Source: Environment and Climate Change Canada

The problem with these commitments at global events, is they sometimes don’t convert to policy change at home, particularly in time of crisis like these where the government is dealing with high inflation and social and economic challenges. To reach its decarbonization targets, the climate issue needs to be de-politicized and should secure a strong cooperation between corporations, capital markets and political parties. As Canadians think of this transition, it is useful to look at Norway, a country with many similarities to Canada in terms of its economic base, which has made massive strides in decarbonizing the transport sector.
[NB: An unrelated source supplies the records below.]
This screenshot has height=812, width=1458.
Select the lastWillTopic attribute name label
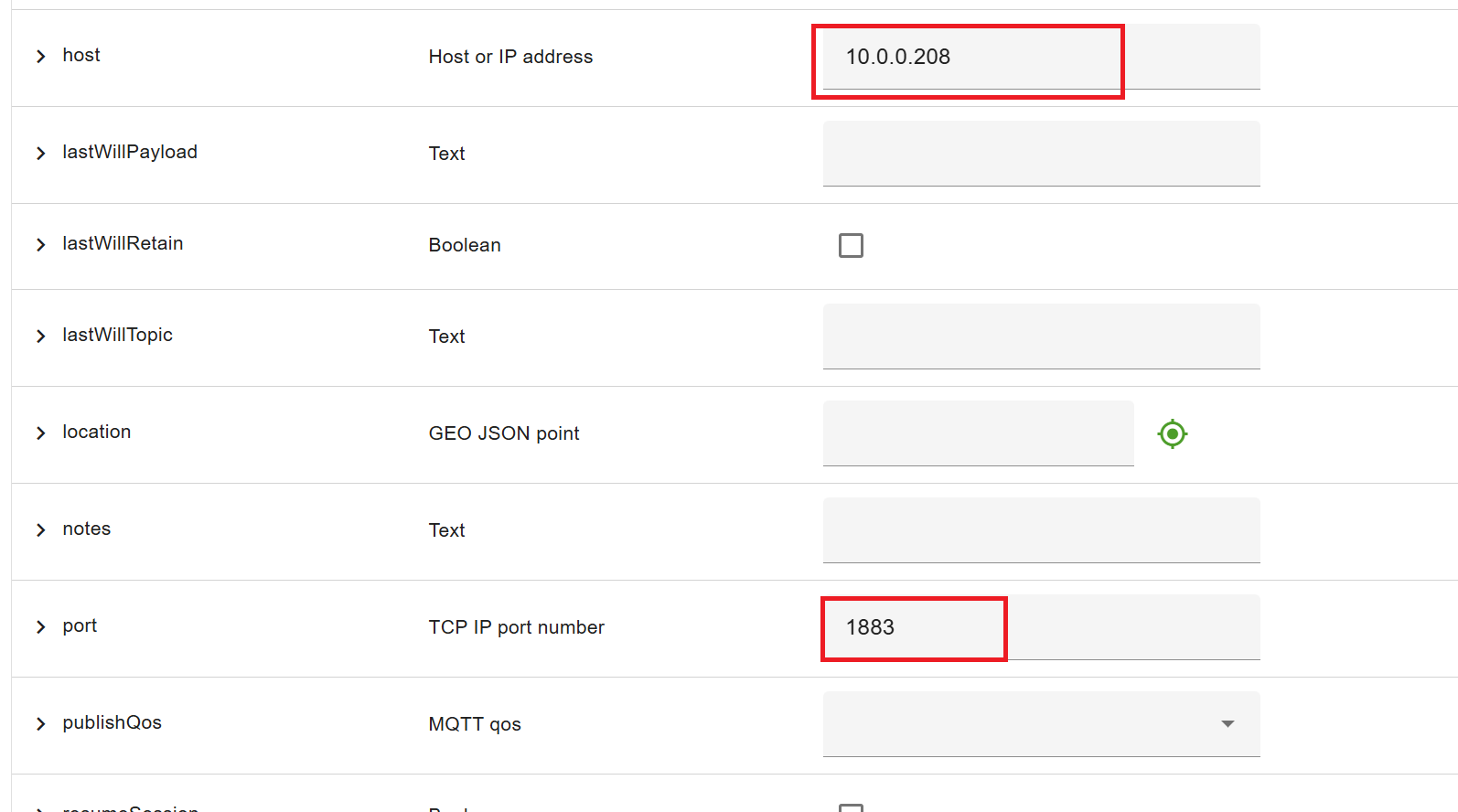(x=117, y=335)
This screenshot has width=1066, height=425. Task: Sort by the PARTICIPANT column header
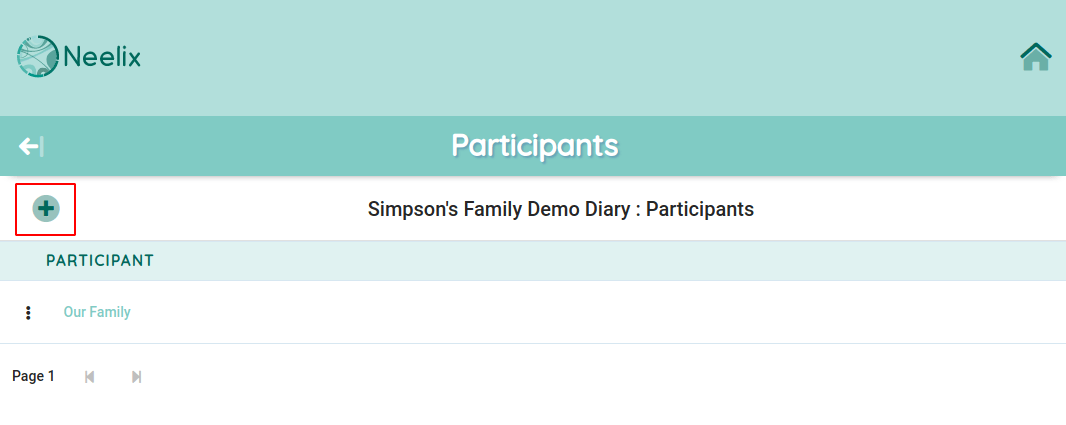pyautogui.click(x=100, y=260)
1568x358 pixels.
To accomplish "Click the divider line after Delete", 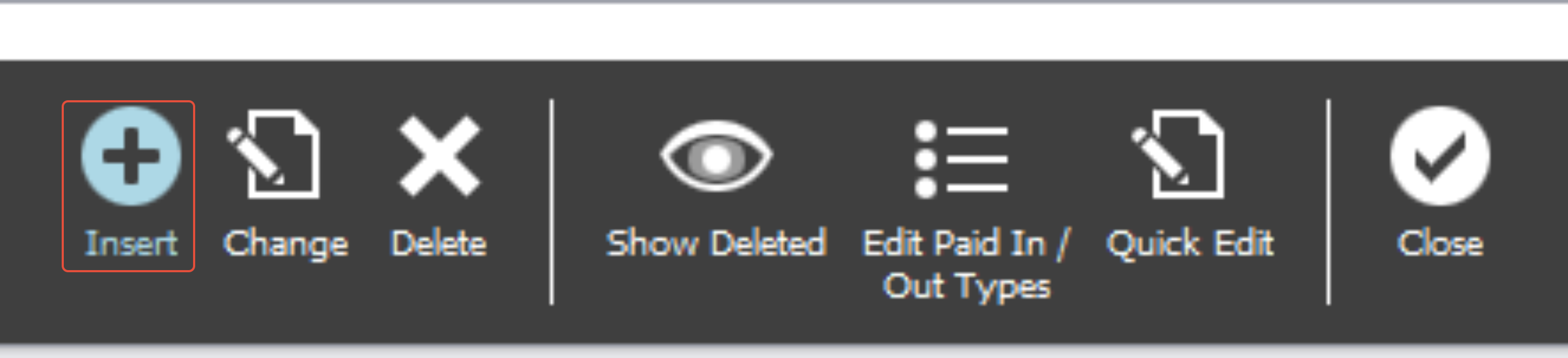I will (551, 202).
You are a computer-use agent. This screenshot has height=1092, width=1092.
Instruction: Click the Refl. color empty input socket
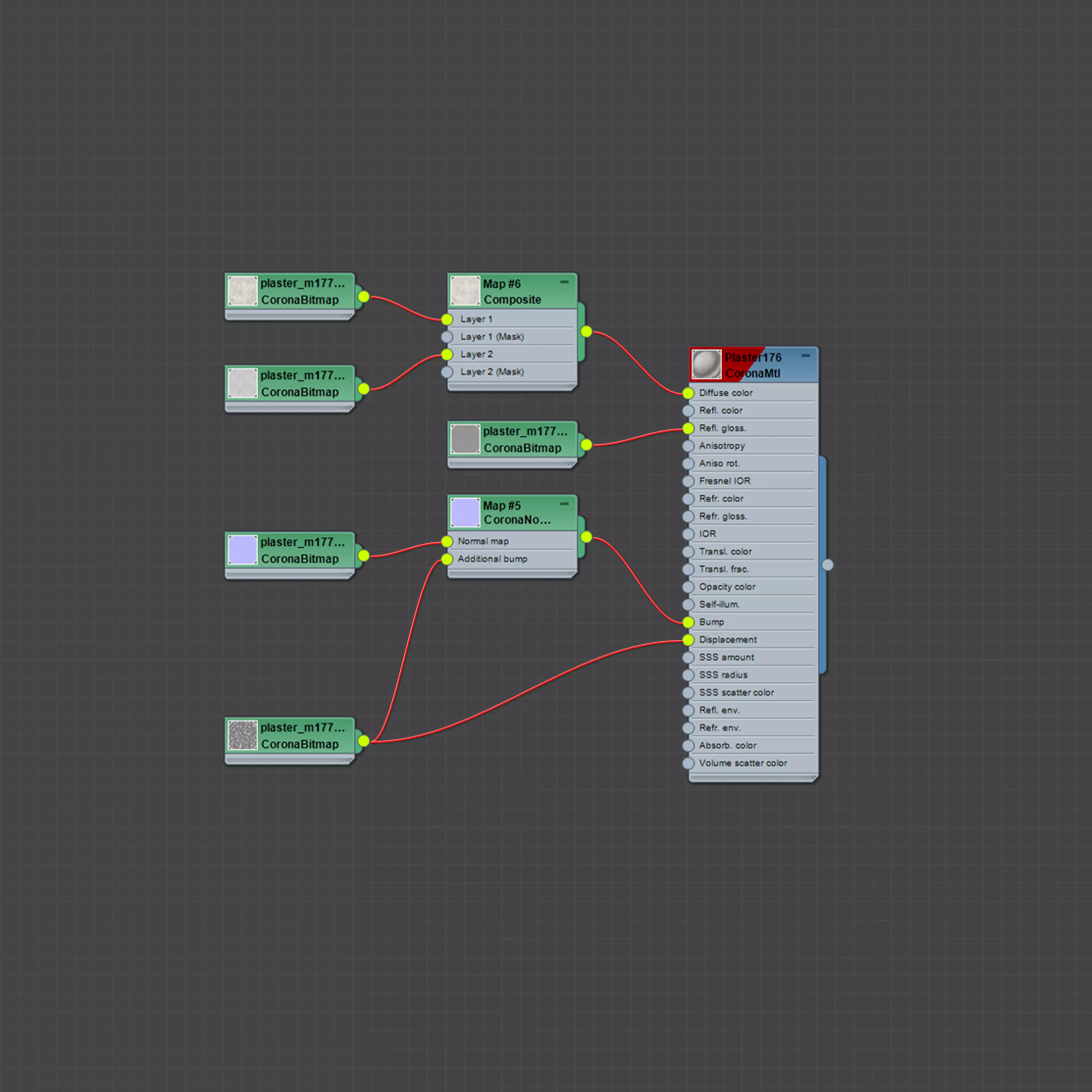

Norway has done this by been leveraging its deep energy expertise to transition to cleaner transportation. Last year two-thirds of new cars bought in Norway were electric (these cars don’t produce carbon and their electricity is all produced by hydropower). In 2011, this number was only three per cent. This transition is happening because the government got the policies right. EVs are as affordable as the regular cars, and benefit from incentive such as lower tolls for EV. Conversely, high polluting cars are taxed heavily.  This is certainly a model that we should all learn from as it is making Norway more competitive and technologically advanced.

On the private sector side, Canadian financial institution with $8 trillion in global assets have committed to Net Zero by 2050. However, investment into green projects is still much lower than the $60 billion per year estimated that Canada needs to reach net zero by 2050.
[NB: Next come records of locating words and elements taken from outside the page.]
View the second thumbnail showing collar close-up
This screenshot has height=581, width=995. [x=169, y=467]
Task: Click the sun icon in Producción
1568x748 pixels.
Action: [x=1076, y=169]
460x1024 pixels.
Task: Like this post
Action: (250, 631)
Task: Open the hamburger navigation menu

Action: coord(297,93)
The Great Canadian Restart: How 2022 can spark an era of greener, more  robust growth

Source: RBC-The Great Canadian Restart

Another indicator demonstrating the slower adoption of green growth and climate friendly policy in Canada its Environmental, Social and Governance (ESG) slow adoption. Less than 10 per cent of Canadian firms plan to measure their environmental footprint over the next two years. This is in clear contrast with the over 50 per cent of the United States which shows an increase interest in measuring their ESG score. This is also the result of more assertive disclosure and reporting rules being rolled out by the U.S. regulators.

Risk awareness and resiliency

There is abundant, well-documented evidence that carefully designed, proactive investments in disaster and climate resilience save money in the long term. World Bank disaster risk management investment shows that every dollar spent in prevention and resiliency equals at least 20 dollars of reactive emergency response. Proactive resiliency pays off and disasters are the result of “Omission and Commission” as explained in the Economics of Prevention report of the World Bank.
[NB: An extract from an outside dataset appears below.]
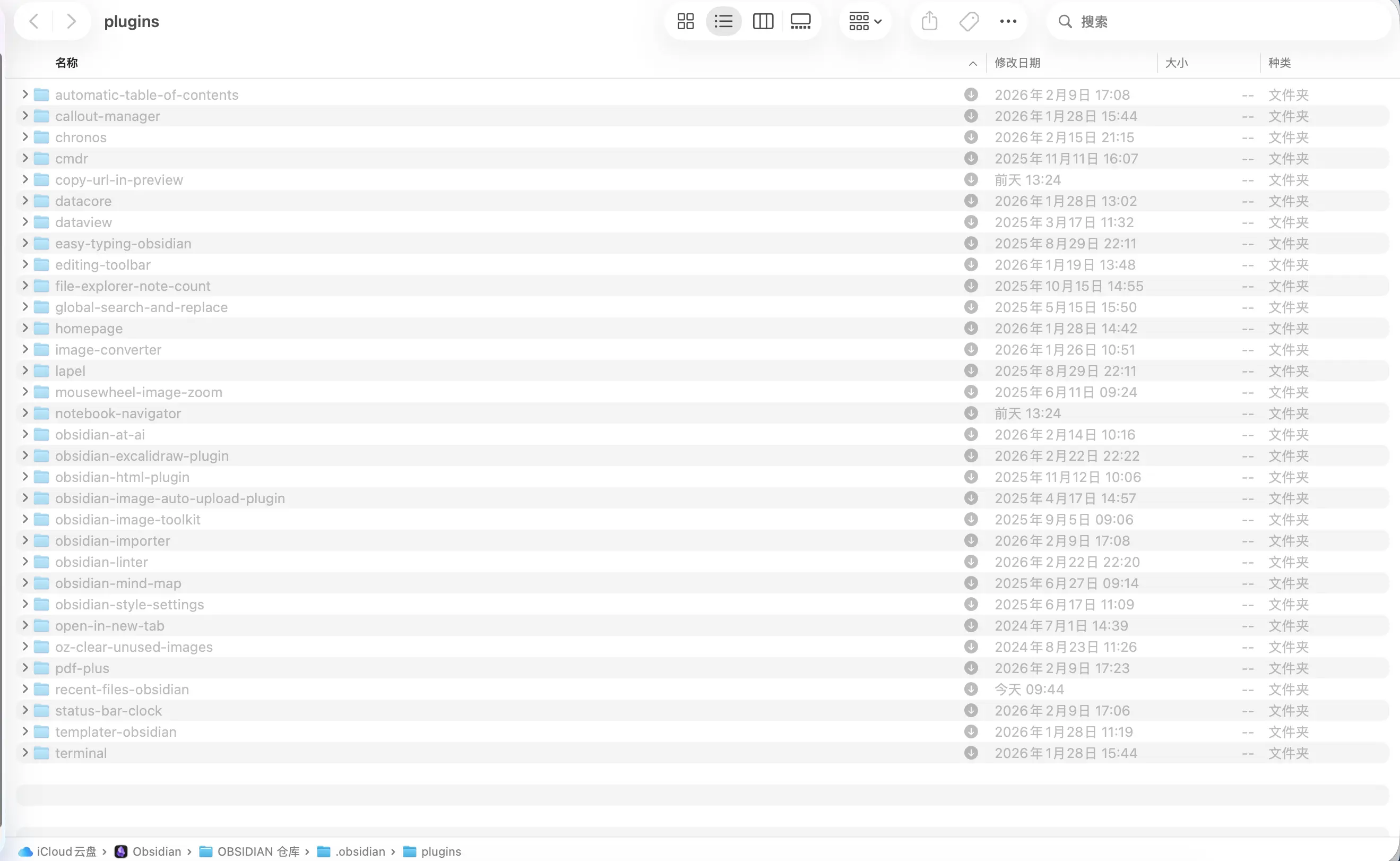Screen dimensions: 1400x861
Task: Expand the obsidian-linter folder
Action: click(25, 562)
We must move away from the reactive based decision-making system and focus on developing a national culture of risk awareness and risk avoidance. Resilience policies provide the tools to protect physical assets, while ensuring that government can focus on effective service delivery. On the private sector side, resilience empowers businesses to better understand risk to ensure greater business continuity. As pointed out by the January 2022 Building a Resilient Canada Report, “Climate-related disasters are neither natural nor inevitable”.

While we transition towards more sustainability, low carbon digital and tech-based economies, there will be increased demand for greener services and businesses. Canada should embrace the challenge and join the front-runners of the green global revolution.  Net-zero does not have to change the way we live. Politicians need to create the right incentives for business and for consumers to shift to the technology we need to move towards a sustainable low carbon future.

Andrea Zanon is an Environment, Social and Governance (ESG) strategy and resiliency advisor who has advised ministers of finance and over 100 global corporations on how to develop more resilience countries and societies.